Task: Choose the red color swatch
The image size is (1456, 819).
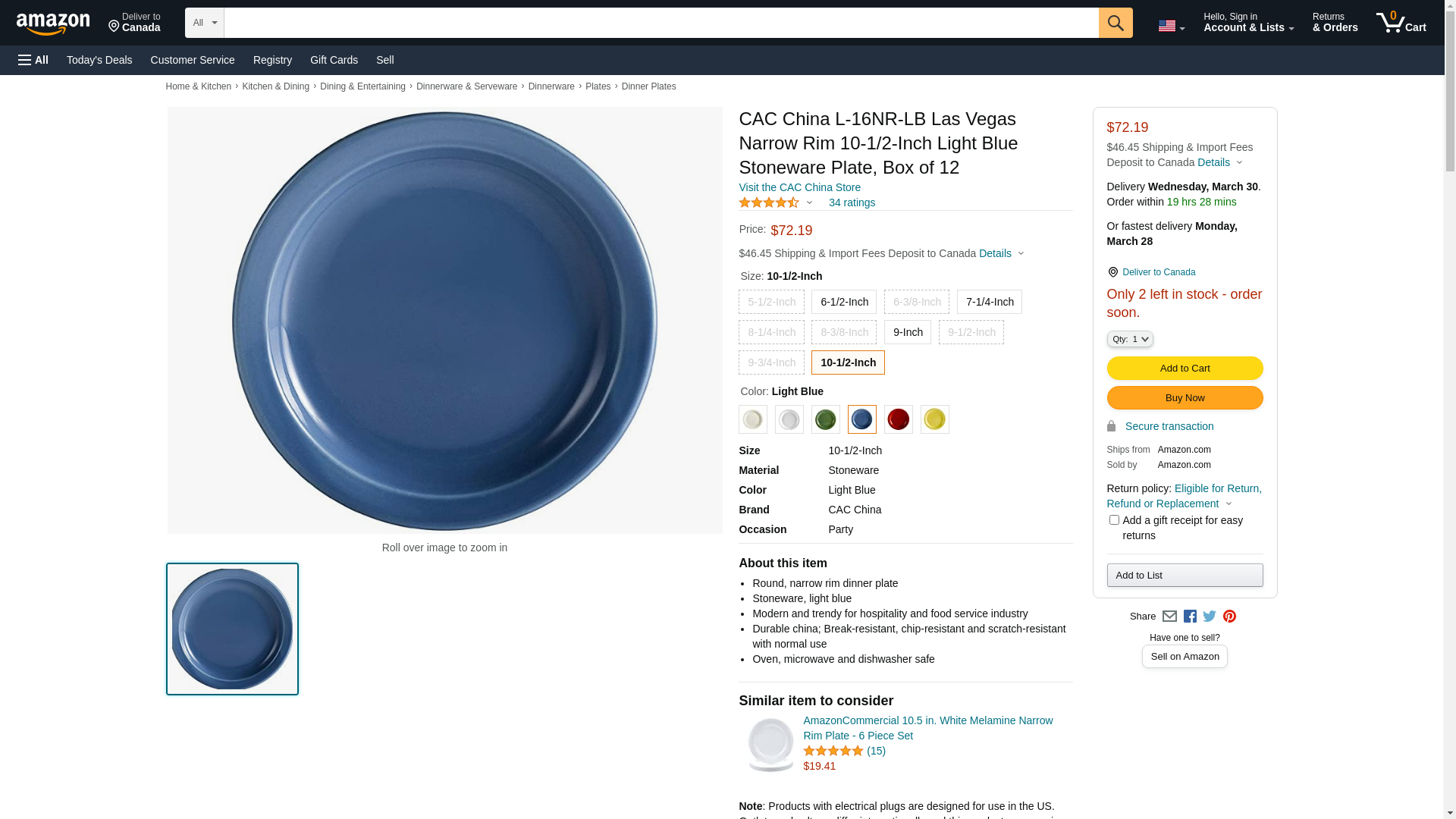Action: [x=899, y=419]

_ _ _ _ _

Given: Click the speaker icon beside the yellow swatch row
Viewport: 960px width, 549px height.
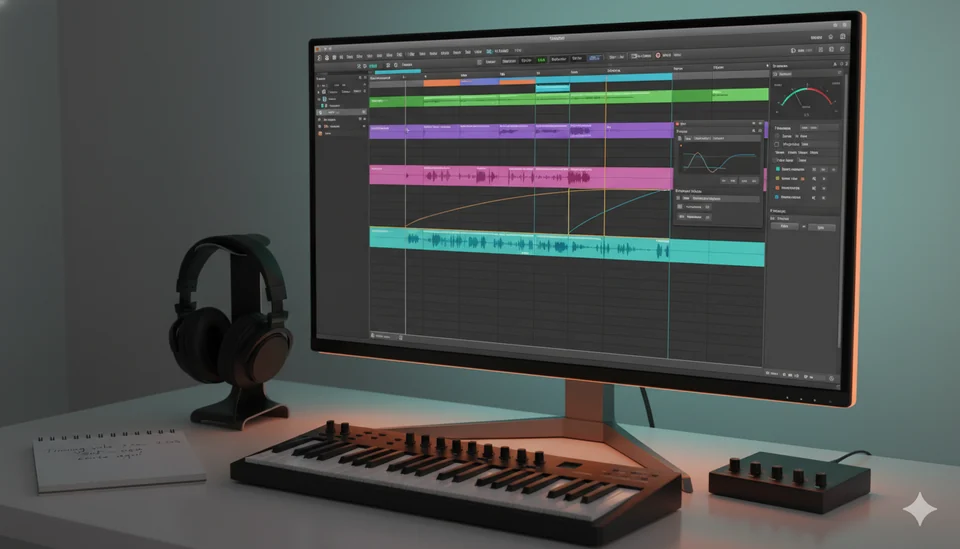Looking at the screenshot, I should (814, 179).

_ _ _ _ _

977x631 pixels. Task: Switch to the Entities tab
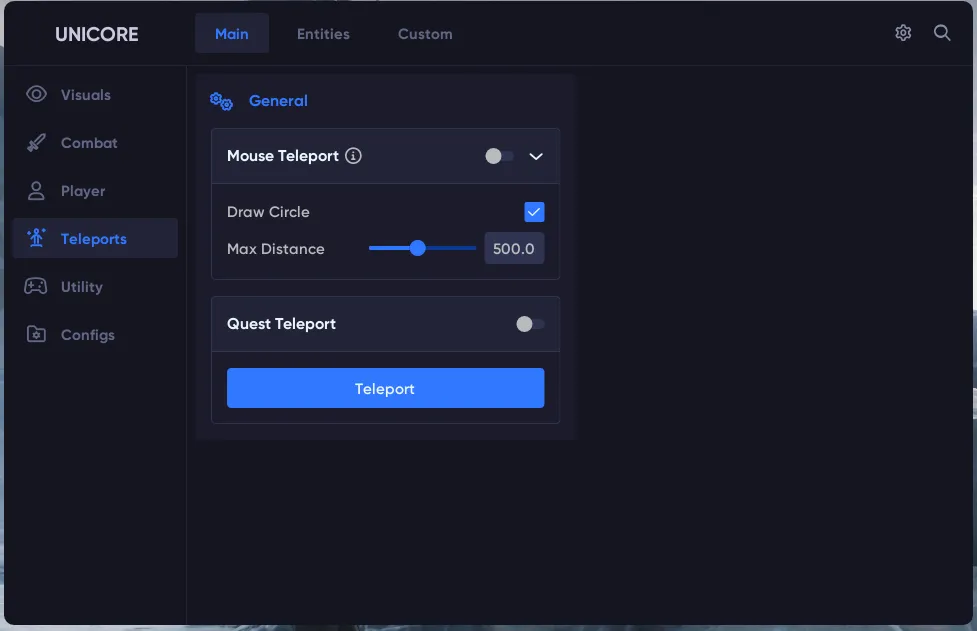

_ _ _ _ _

WHAT TO PRODUCE
If a line of the listing above contains "Task", pick it out and copy it.

ANSWER SECTION
Task: Choose the red color swatch
977x631 pixels. Task: Switch to the Entities tab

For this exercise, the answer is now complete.